"Your country will want you, now, my son," had been the words of the brave and loyal gentleman. And, like another Abraham, he had set his face toward the mount of sacrifice.

There was a new light in the young man's eye. A soul awakened there. A purpose, better than any plan or hope of a mere happy living in the earth.

He met his old friends frankly, generously; and, seemingly, without a pang. They were all one now, in the sublime labor that, in their several spheres, lay out before them.

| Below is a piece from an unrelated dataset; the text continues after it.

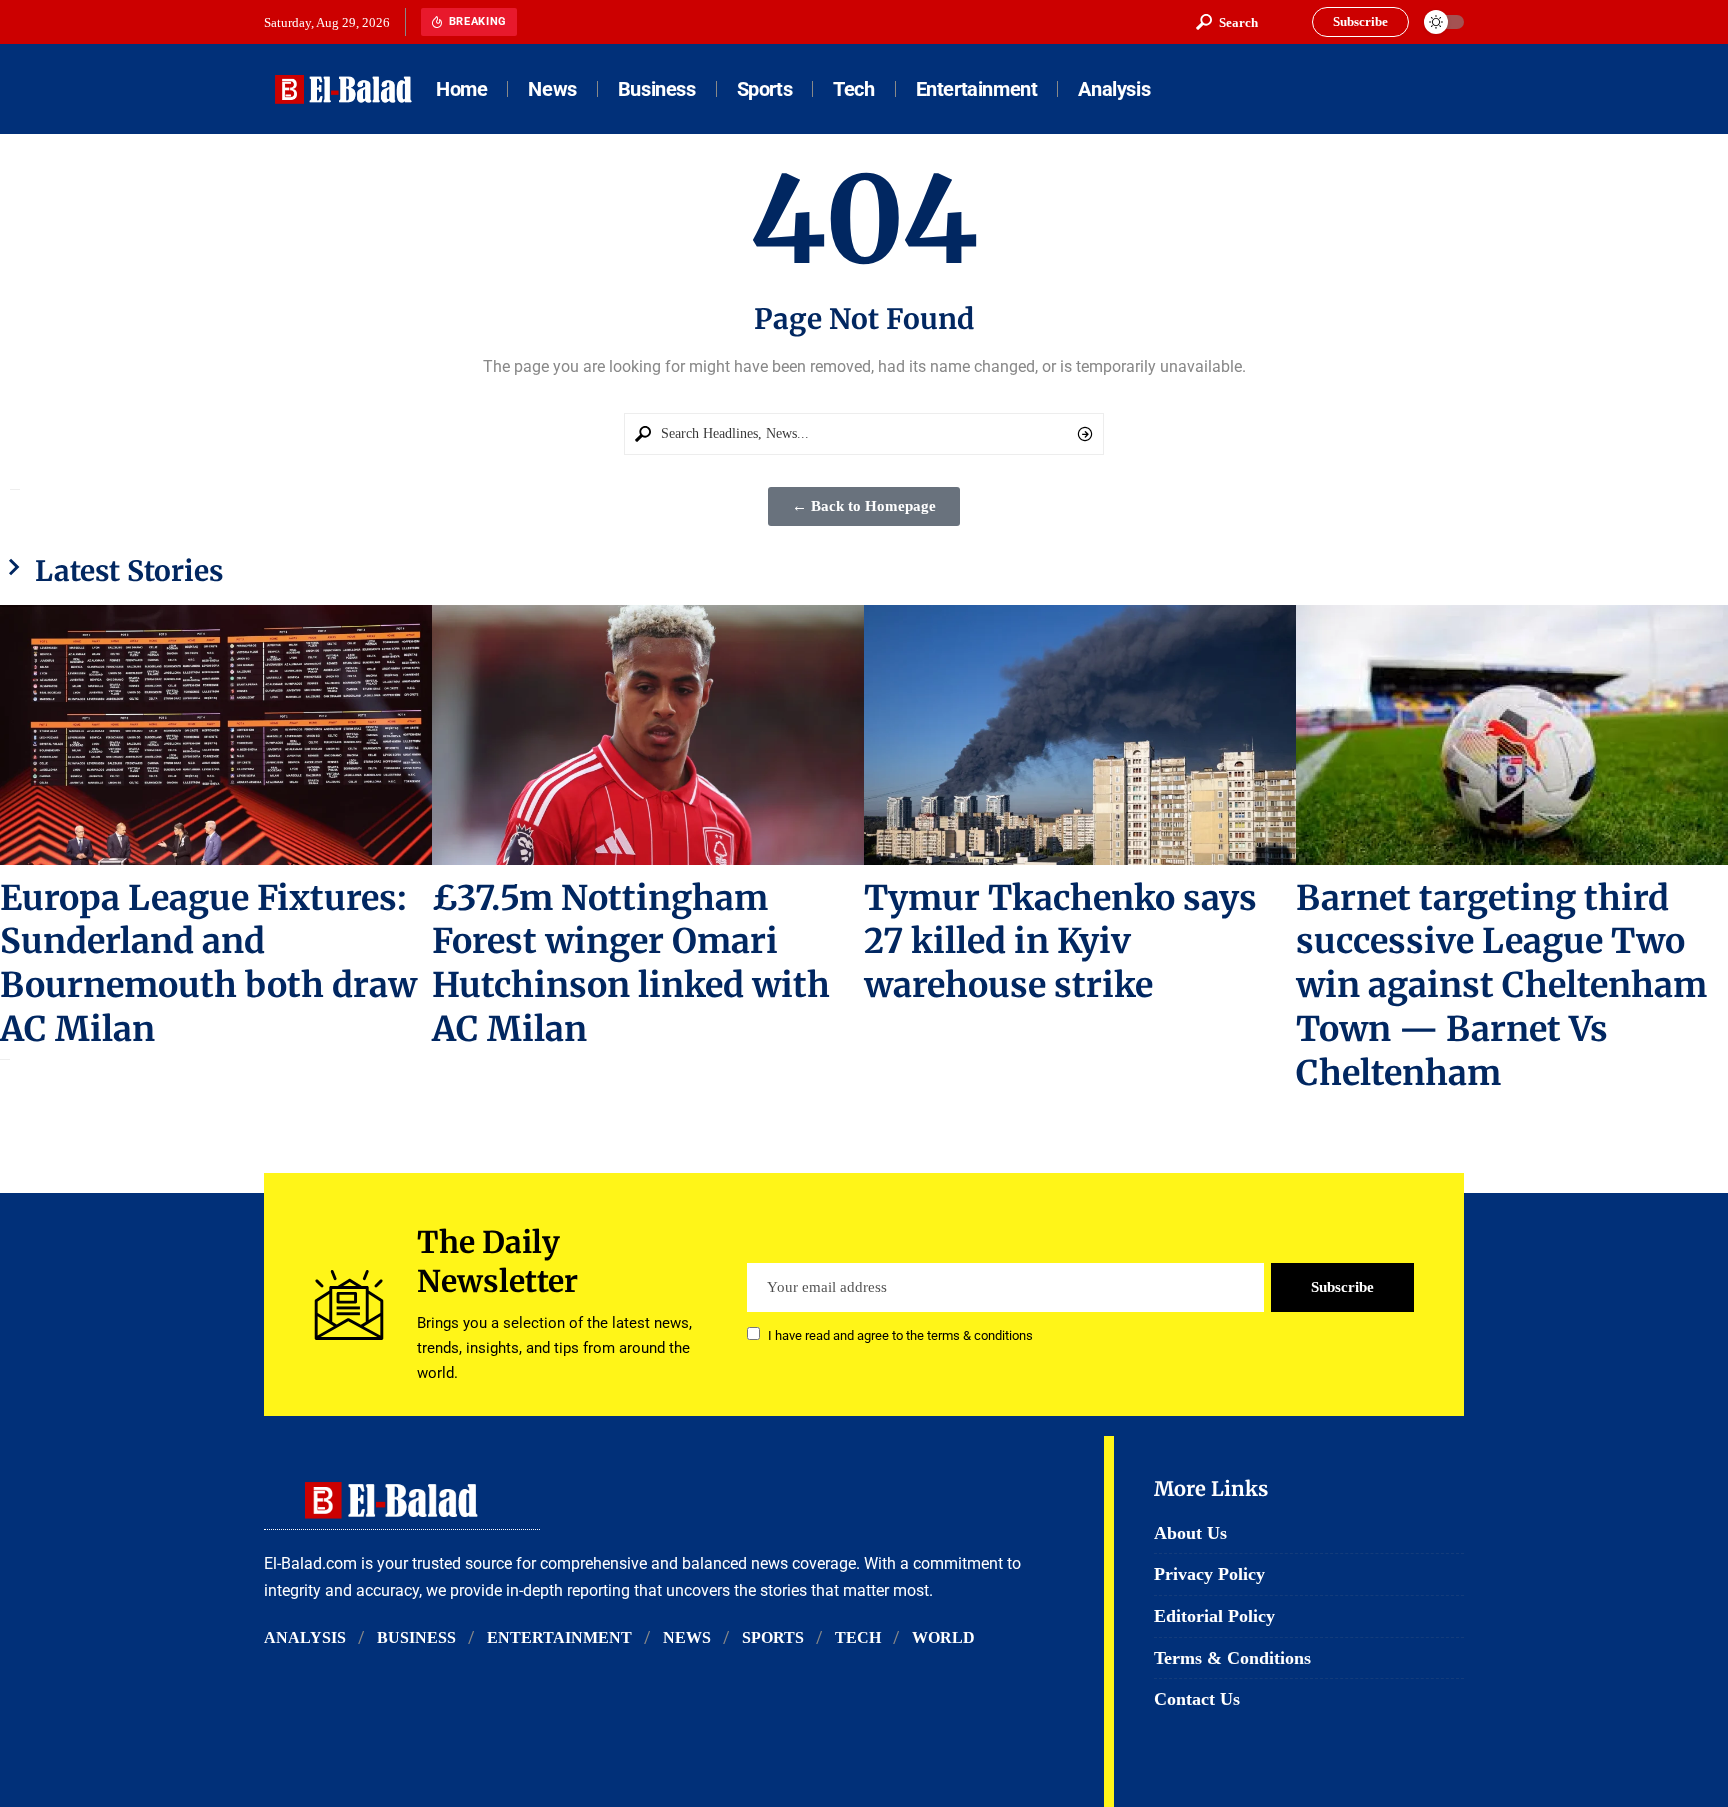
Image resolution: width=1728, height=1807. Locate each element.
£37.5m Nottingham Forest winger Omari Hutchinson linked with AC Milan (631, 964)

"You were right, Faith," he said, as he stood with them, and spoke briefly of the past, before they parted. "I shall be more of a man, than if I'd had my first wish. This war is going to make a nation of men. I'm free, now, to give my heart and hand to my country, as long as she needs me. And by and by, perhaps, if I live, some woman may love me with the sort of love you have for your husband. I feel now, how surely I should have come to be dissatisfied with less. God bless you both!"

"God bless you, Paul!"

THE END.


BIOGRAPHY AND BIBLIOGRAPHY

Mrs. Adeline Dutton (Train) Whitney, American novelist and poet, was born in Boston, September 15, 1824, and was married to Seth D. Whitney, of Milton, Mass., in 1843. Writing little for publication in early life, she produced, in 1863, Faith Gartney's Girlhood, which brought her great popularity both at home and in England, where the novel gained especially favorable commendation. Although planned purely as a girl's book, the story of Faith grew into her womanhood, and after the lapse of almost half a century continues to be a prime favorite. It is a purely told story of New England life, especially with dramatic incidents and an excellent bit of romance.

The Gayworthys: a Story of Threads and Thrums (1865), continued Mrs. Whitney's popularity and received flattering notices from the London Reader, Athenæum, Pall Mall Gazette, and Spectator. Mrs. Whitney was a contributor to the Atlantic Monthly, Our Young Folks, Old and New and various other periodicals.